EXERCISE REQUIREMENTS: Your answer should be a single number: the count of lines in the entries below that contain "each".

== RECORDS SUPPLIED

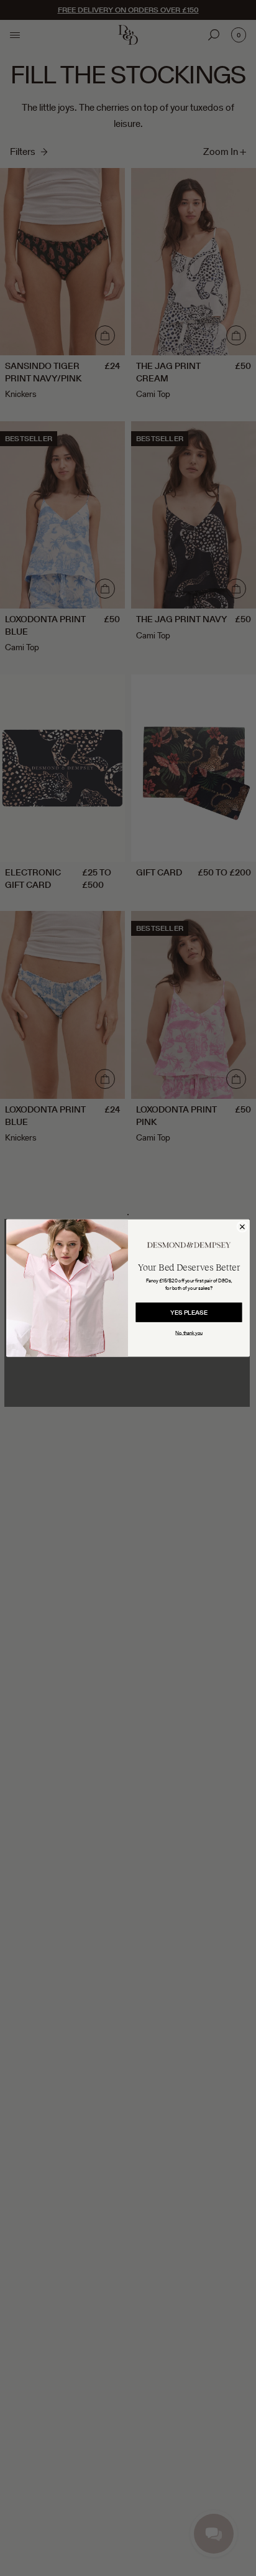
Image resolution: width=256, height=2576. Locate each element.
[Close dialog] (242, 1226)
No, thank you (188, 1333)
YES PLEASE (188, 1312)
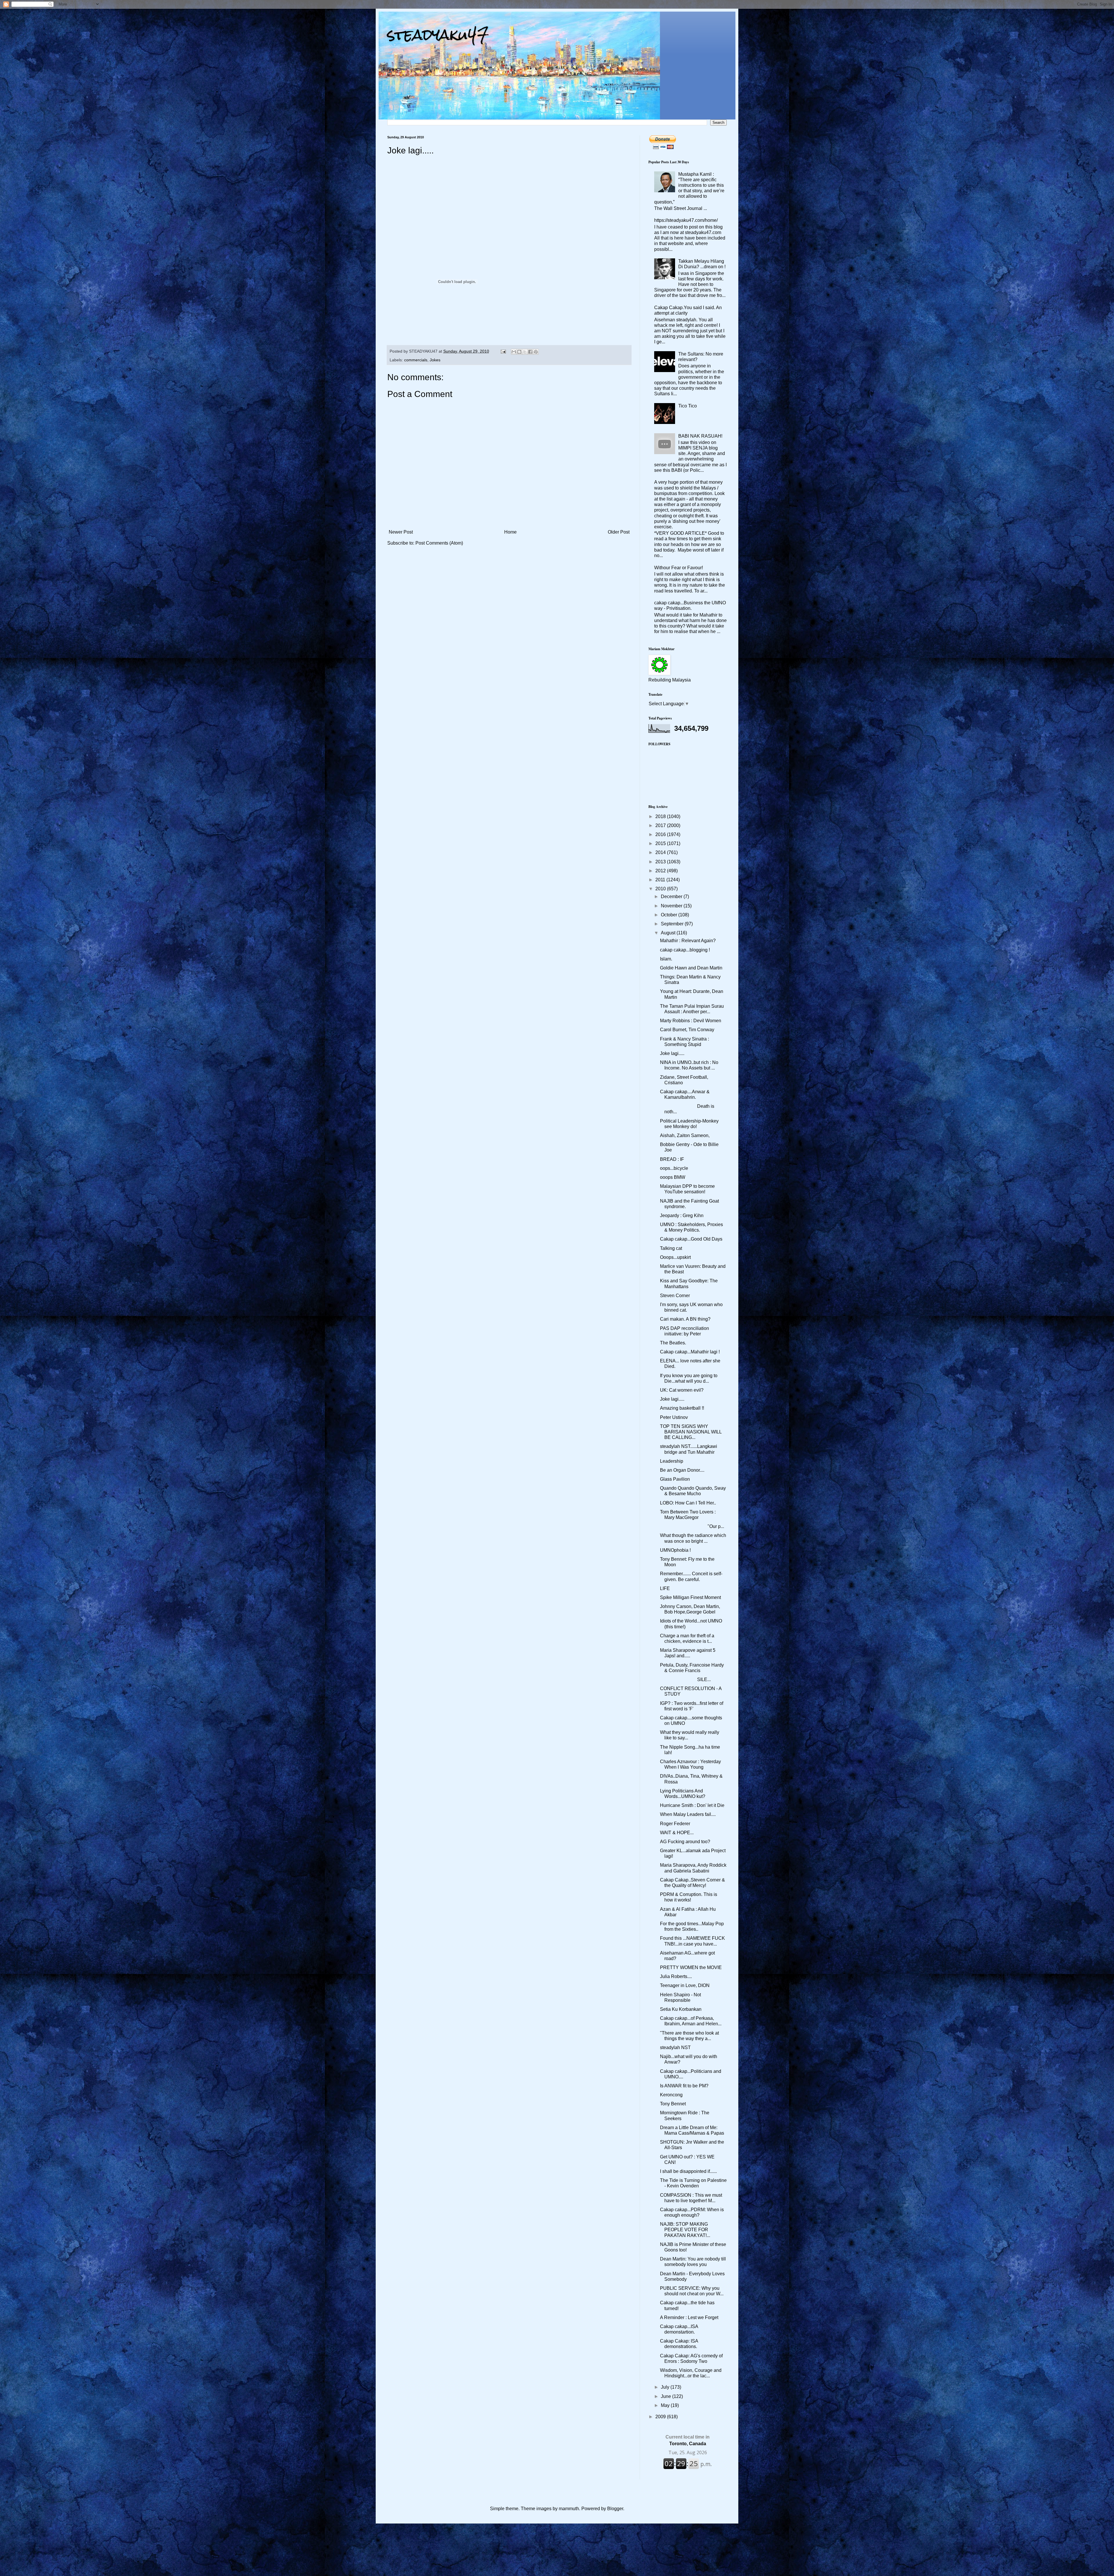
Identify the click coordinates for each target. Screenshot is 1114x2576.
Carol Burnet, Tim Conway (687, 1029)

====

RESULT OF THIS EXERCISE: 2